- **TEXTO EXTRAÍDO**:
= = = = = = =
NAPOLEÓN. UNA VIDA ENTRE JARDINES Y SOMBRAS – Ruth Scurr

“Estuvo hablando largo y tendido con los arquitectos sobre los planes de mejora que tenía para París y el problema de dónde colocar el botín capturado en Italia: si el Laoconte, los caballos y el león de Venecia y otras esculturas antiguas deberían albergarse de forma permanente en la iglesia castrense de Los Inválidos como trofeos de guerra o en el Louvre”.

No, alto; este no es el típico libro sobre Napoleón. No huyan los lectores que ya conocen bien al personaje y no les apetece otra ración de lo de siempre. Tampoco se escondan los que no tengan interés en el corso del bicornio y la mano bajo el chaleco, o no les gusten las batallitas. Porque este libro va de otra cosa. De Napoleón, sí, pero de otro Napoleón. Bueno, del de toda la vida, pero visto desde otro prisma y otra luz. La luz que se filtra por los jardines.
= = = = = = =
- **Datos de localización en páginas y pantallas**:

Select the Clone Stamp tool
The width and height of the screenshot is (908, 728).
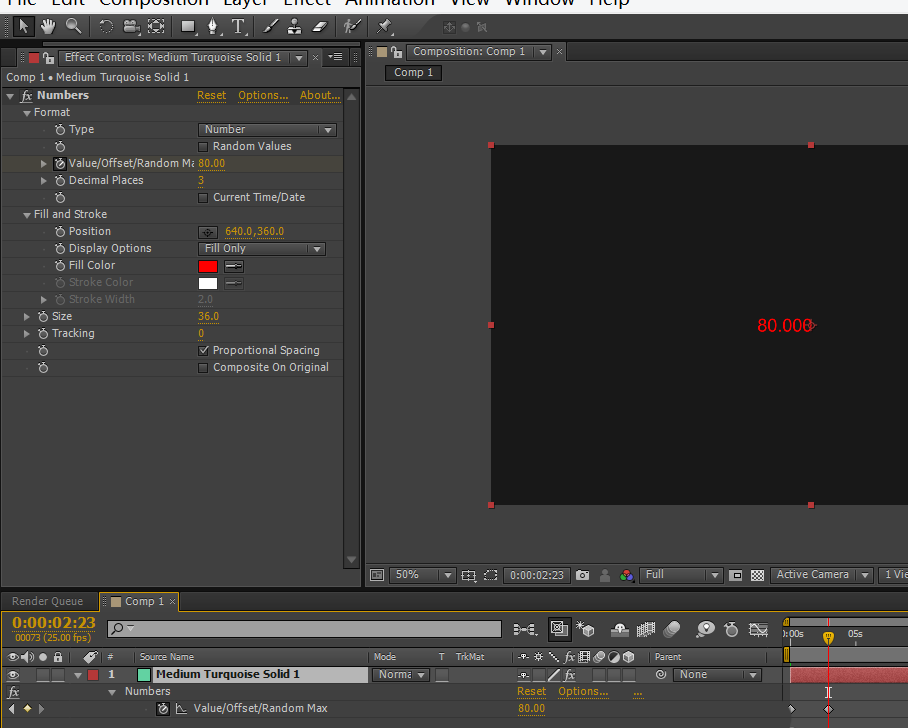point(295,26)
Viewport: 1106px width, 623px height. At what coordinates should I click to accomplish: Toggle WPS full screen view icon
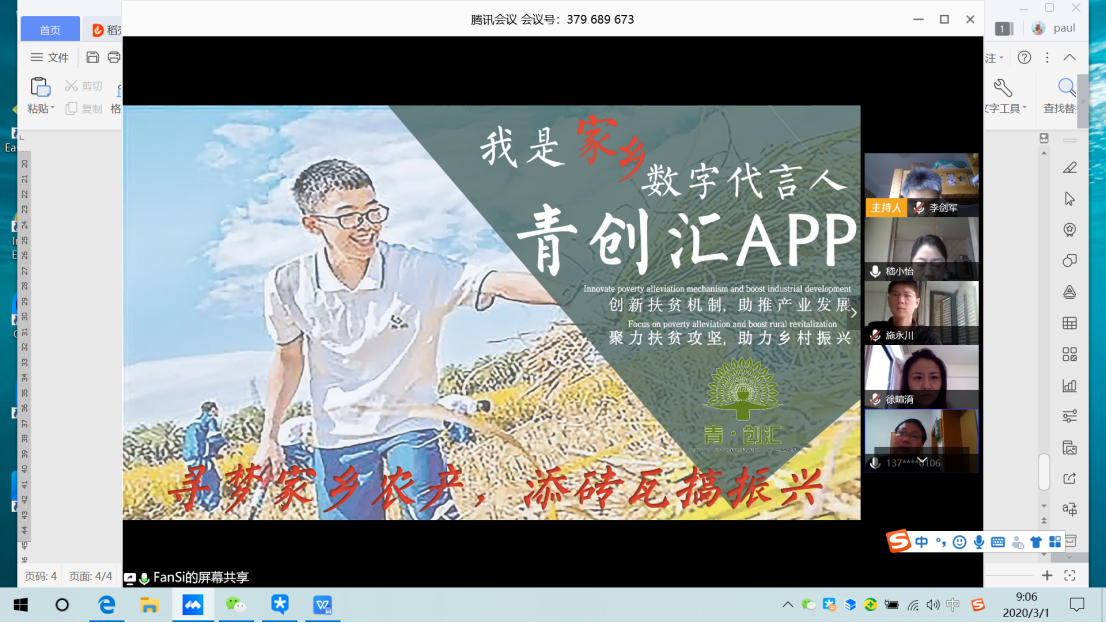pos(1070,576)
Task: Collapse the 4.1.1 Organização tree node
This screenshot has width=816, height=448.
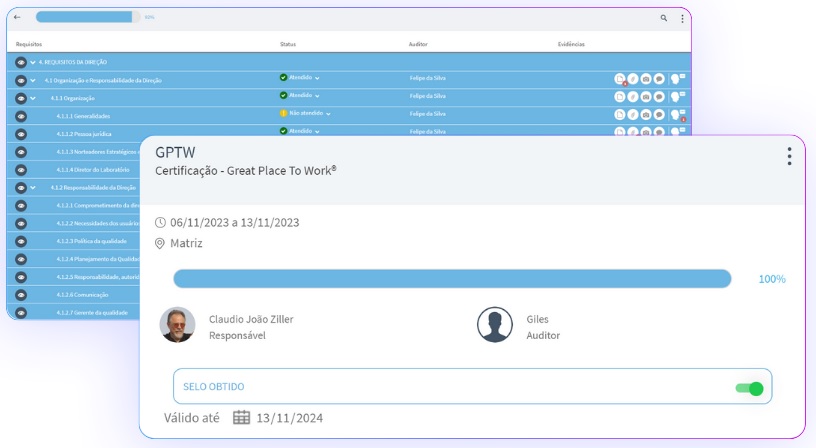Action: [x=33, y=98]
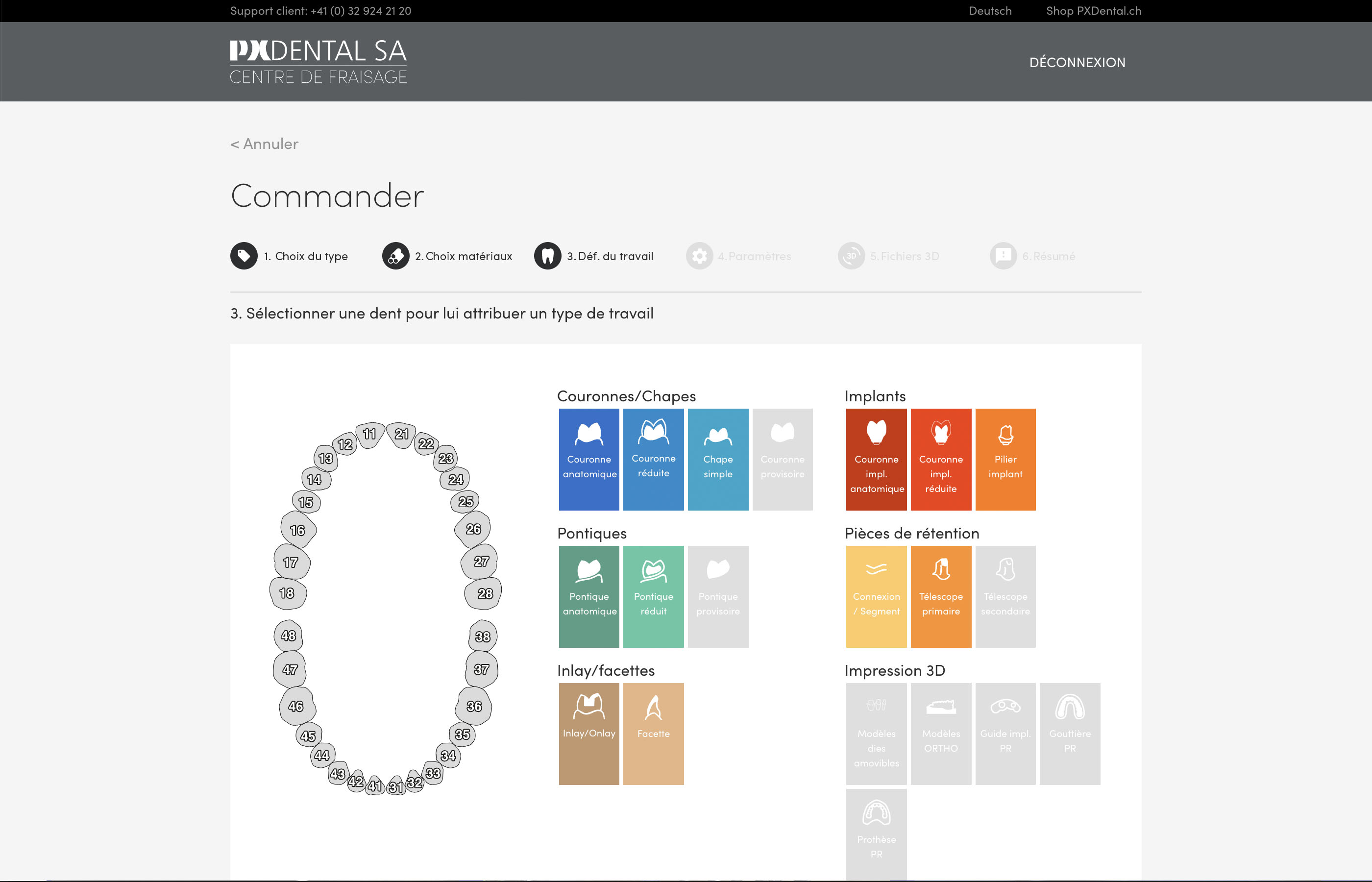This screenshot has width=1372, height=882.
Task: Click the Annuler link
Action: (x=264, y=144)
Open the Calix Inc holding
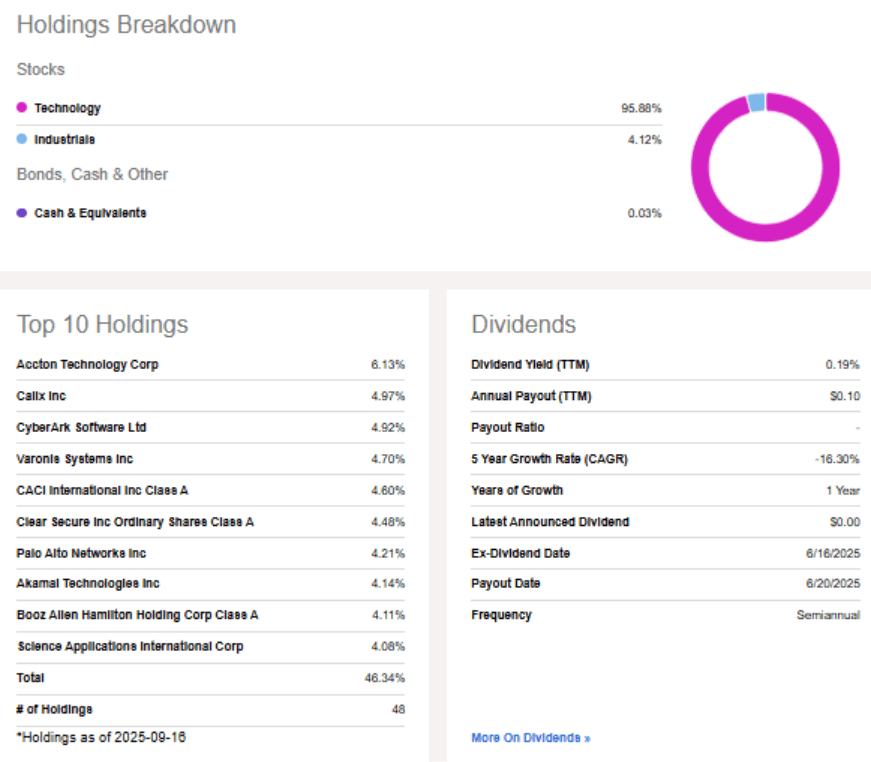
= = = = = = =
- **INSTRUCCIONES**:
Escribe una continuación de la reseña del libro sobre Napoleón a partir de su última frase. Los ítems no hacen falta para esta tarea.

- **RESULTADO**:
En efecto, este libro no trata del Napoleón genio militar, experto estratega, líder nato de sus ejércitos. No trata de sus batallas, sus conquistas, su imperio. No trata de su ascenso y caída, y su nuevo ascenso y su nueva caída. Bueno, sí: trata de todo eso, pero no es el aliciente principal del libro, puesto que no es ni siquiera el tema central. Para esos asuntos existe bibliografía inagotable que aborda infinidad de aspectos del Napoleón militar, como por ejemplo el monumental y reciente trabajo de Alexander Mikaberidze Las guerras napoleónicas. Una historia global; sus más de mil páginas dejarán satisfecho a todo aquel que busque a ese Napoleón, que es de hecho el Napoléon que todo el mundo reconoce, en mayor o menor medida. Hasta los locos en sus manicomios, cuando piensan que son Napoleón, piensan en ese Napoleón. En cambio, en Napoleón. Una vida entre jardines y sombras hay otro Napoleón; las hazañas bélicas del corso son como la columna vertebral que aguanta el esqueleto, el armazón sobre el que se articula todo lo demás. ¿Y qué es todo lo demás? Veamos un fragmento:

Cuando hirieron al capitán Caffarelli en el sitio de Acre, Monge y Berthollet se apostaron a la cabecera de su cama para leerle a Montesquieu y debatir con él sobre economía política. Con todo, murió de una infección poco después de que le amputaran el brazo. Bonaparte ordenó que le momificaran el corazón para enviarlo a París.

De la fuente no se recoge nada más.